In the early morning hours of Saturday, July 18, 1998, the mujahideen and KLA militants left their base in northern Albania and departed for Kosovo. Estimates of their strength vary. Human Rights Watch observer Fred C. Abrahams writes that the group consisted of 24 mujahideen and 200 KLA.[15] The political scientist David L. Phillips and diplomat Nicholas Burns state that there were 22 mujahideen and 300 KLA fighters.[19] Tim Judah, a journalist specializing in the Balkans, believes that the group may have been made up of as many as 700 militants.[20] The VJ reported up to 1,000 militants.[21][22] The group crossed the Albanian–Yugoslav border at Maja e Ujazës, northeast of Bajram Curri.[19] The guerrillas were carrying a large quantity of arms and ammunition, which significantly impeded their movement and obliged them to move slowly across the Albanian–Yugoslav frontier.[20] One hypothesis is that they were heading to reinforce KLA fighters battling for the town of Orahovac.[23]

At 02:00,[24] the column was ambushed by Yugoslav border guards between Mount Đeravica and the Košare border outpost, west of Dečani.[25] The ambush occurred about 6 kilometres (3.7 mi) from the Albanian border.[26] A 122 mm (4.8 in) shell struck the column, killing eight.[19] Clashes ensued, reportedly lasting until about 07:00.[27] According to Abrahams, the ambush ultimately resulted in the deaths of 22 militants, including 18 mujahideen and four KLA.[26][c] Twelve militants were wounded.[19] Rabiçi was among those killed; documents recording the KLA and mujahideen's journey were recovered off his corpse by the Yugoslav authorities. Sixteen of the mujahideen were citizens of Saudi Arabia and one was a citizen of Yemen. Six were carrying forged Macedonian passports under ethnic Albanian pseudonyms.[17] According to the Israeli historian Shaul Shay, the incident represented the first skirmish between the VJ and foreign mujahideen during the Kosovo War.[16] It is unclear if the ambush came as a result of Yugoslav vigilance or if the KLA deliberately led the mujahideen into a trap with the goal of eliminating them and thus limiting the influence of Islamic extremists within the KLA's ranks. Survivors told monitors from the Organization for Security and Co-operation in Europe that KLA fighters had led the mujahideen into a trap and fled.[26] A Yugoslav lance corporal was seriously wounded in the exchange.[24]

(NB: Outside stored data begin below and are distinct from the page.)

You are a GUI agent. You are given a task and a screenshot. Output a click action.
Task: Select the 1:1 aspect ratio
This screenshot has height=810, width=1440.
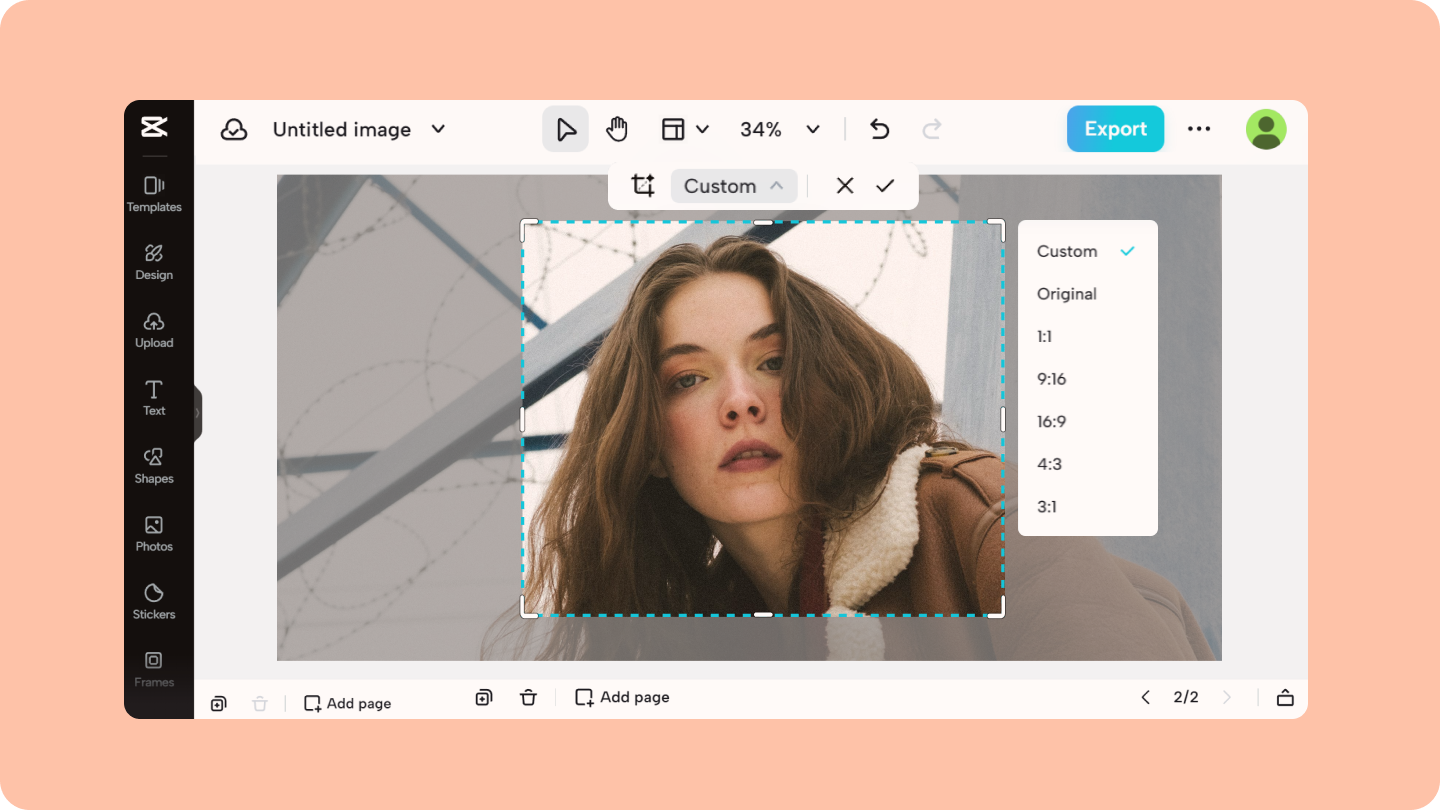[1044, 336]
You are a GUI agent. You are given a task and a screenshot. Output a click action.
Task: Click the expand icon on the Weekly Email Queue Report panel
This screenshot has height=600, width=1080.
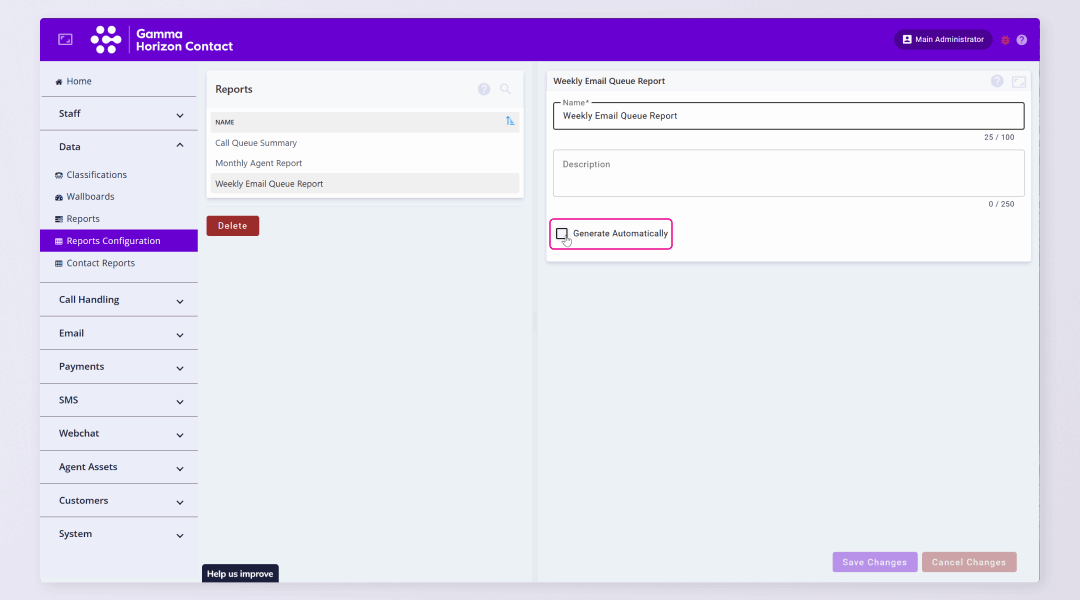[1018, 81]
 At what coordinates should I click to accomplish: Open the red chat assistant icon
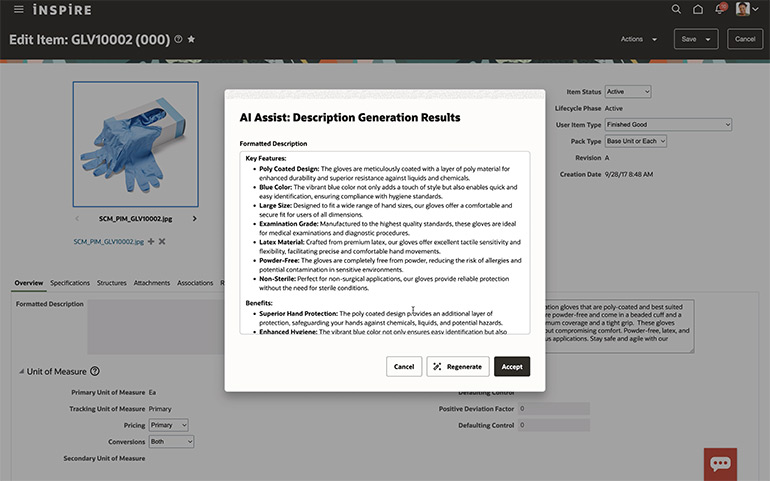(720, 463)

Most of the surviving militants either retreated to Albania or went into hiding along the border.[22] As they fled, they dropped large quantities of Chinese-made weapons and munitions, which were subsequently seized by the Yugoslav authorities.[28] Six militants, all citizens of Albania, were captured. They were charged with illegally crossing the border and gunrunning. Yugoslav officials stated that more than 10 tonnes (9.8 long tons; 11 short tons) of weapons and ammunition, including about 300 rifles, 60 machine guns, ten recoilless guns and a number of mortars, had been confiscated.[29] Later that day, the VJ shelled a known arms trafficking route near the site of the ambush, wounding 19 KLA fighters. The militants were rescued by Albanian border guards and airlifted by helicopter to receive treatment in a Tirana hospital.[30] At 13:30, two militants opened fire on a Yugoslav border patrol within 300 metres (980 ft) of the Albanian frontier. The border patrol returned fire and the militants fled to Albania. One Yugoslav soldier was slightly wounded.[24]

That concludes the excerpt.